The atrocity in Bombay strikes me as one of the two most frightening terrorist attacks on record. The other was not 9/11, but the Oklahoma City bombing. The 9/11 attack was terrifying enough, but may have represented the peak of terrorist resources and genius and probably set the terrorists back a long way in their search for state sponsors. As Edward Luttwak has noted, since 9/11, terrorist attacks have steadily decreased in sophistication and support, but not so much, alas, in effect.
The OK bombing was terrifying because it showed how much carnage one evil man and his henchman can cause. The Mumbai attack shows how many murders a handful of young men with a bag of rifles and ordinance can commit. It's the kind of thing that makes anyone who thinks about it feel like a sitting duck.
There are a couple of specific lessons from Bombay that are worth learning. One is that the Indian government was woefully inadequate in its response. It took them ten hours to get 200 commandos into the city. According to the New York Times blog The Lede, Chief Minister Vilasrao Deshmukh apparently spent ninety minutes listening to a brief before he took action. It gets better:
Most of the NSG men have to be roused from sleep. They don their uniforms, strap on safety gear and collect ammo and firearms. It is discovered that the plane that can take 200 men, the IL 76, is not in Delhi but Chandigarh. Someone wakes up the IL 76 pilot, the plane refueled. It finally arrives in Delhi [at 2 am, five and half hours after the attack began].
Given India's vulnerability to terrorist attacks, and the recent history of those attacks, you might have thought they could keep 200 commandos in readiness.
It is also very dismaying that the police force already in Mumbai, and present at the scene of the killings, failed to shoot back at the terrorists. Now I understand that the local police were not nearly as well armed as the terrorists, and were not trained to respond to this kind of attack. But there were apparently a lot of them. Can you imagine your average New York City cop hiding behind a desk and not taking a shot when he had one? Mumbai is a city of 19 million. Surely it can afford a SWAT team, or at least a police force that is prepared to use its weapons. This suggests a deep weakness in the state that represents one of the world's most important economies, and soon its largest national population.

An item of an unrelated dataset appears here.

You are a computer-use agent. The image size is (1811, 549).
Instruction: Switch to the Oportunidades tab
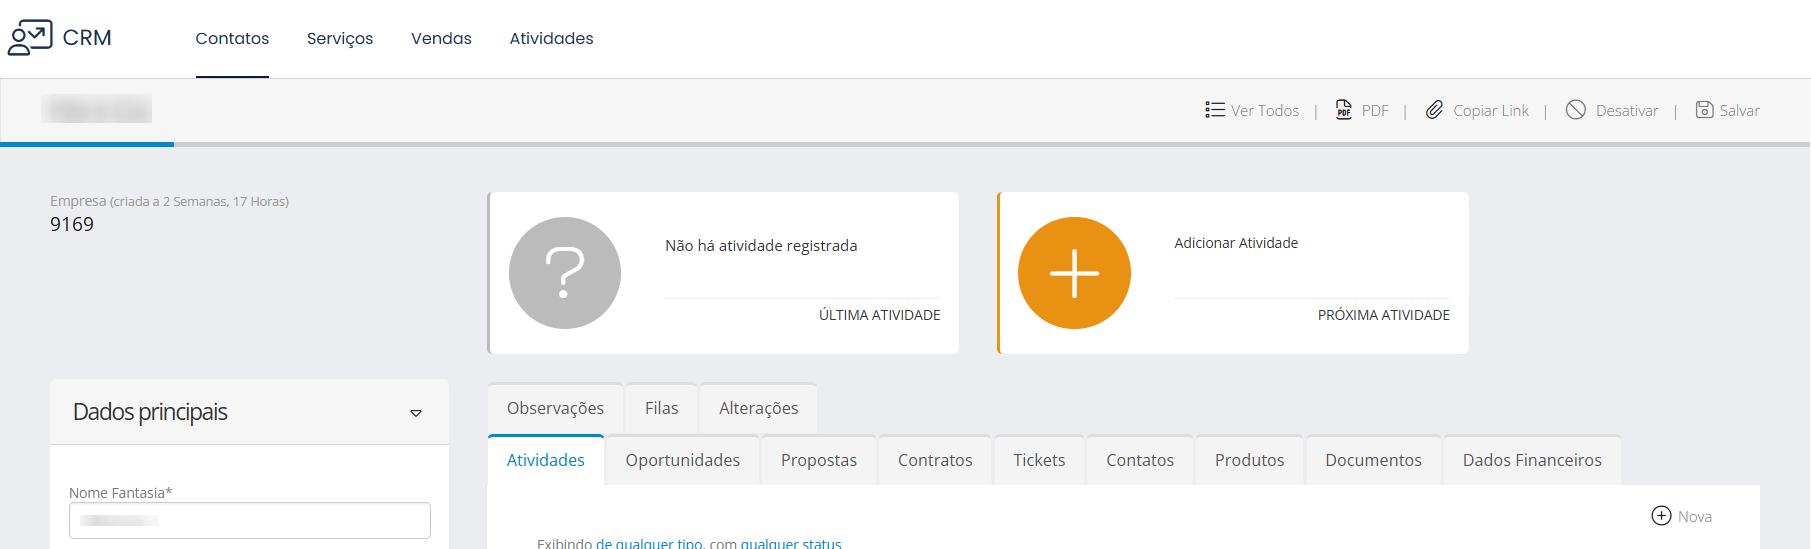[682, 460]
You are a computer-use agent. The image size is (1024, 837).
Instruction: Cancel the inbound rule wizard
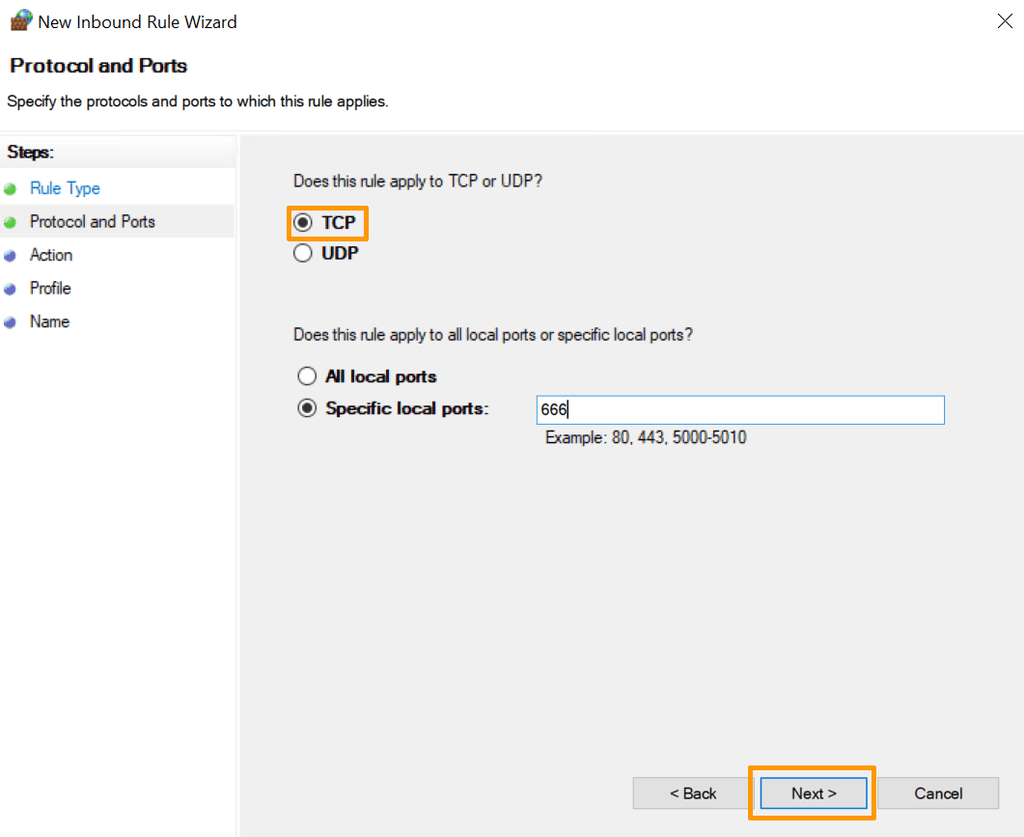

The other lesson is that the political solution to terrorism is no solution at all. From the National Review:
Many put the blame for the attack on years of Indian-Pakistani hostility and tension. In fact, relations between the two countries have never been warmer. This past month, Pakistan's new president stunned and delighted Indians by publicly renouncing any first use of nuclear weapons. Violence in Kashmir, the principal bone of contention between India and Pakistan since 1947, is on the decline. Before the Mumbai attacks, politicians were scheduled to start talks on permitting trade across the region's Line of Control, so that Hindu farmers in Indian Kashmir can sell their wheat or a used tractor to Muslim farmers in Pakistani Kashmir.
This is precisely what the terrorists don't want, of course. It's the fact that tensions over Kashmir are diminishing that prompted them to attack on the November 28 — just as al-Qaeda blew up Samarra's Golden Mosque in Iraq back in 2006 in order to keep Shias and Sunnis hating and killing each other. The illusion that formal agreements between peoples and governments —whether between India and Pakistan or Israel and the Palestinian Authority —can somehow defuse the terrorist problem was the among the first casualties in Mumbai. Terrorists see it the other way around: the relaxation of tensions is a problem requiring bloodshed. Islamic terrorists don't want justice or respect for their beliefs, or restoration of some imaginary homeland. They want violence and death.
This has to be understood. The terrorists attacked Mumbai because it is India's most cosmopolitan city, a simple of globalization. Mumbai is India's World Trade Center. The nations of the world cannot negotiate with people whose bottom line demand is that the world should go away. The only solution to this problem is a military solution: catch these people or kill them before they can kill anyone else.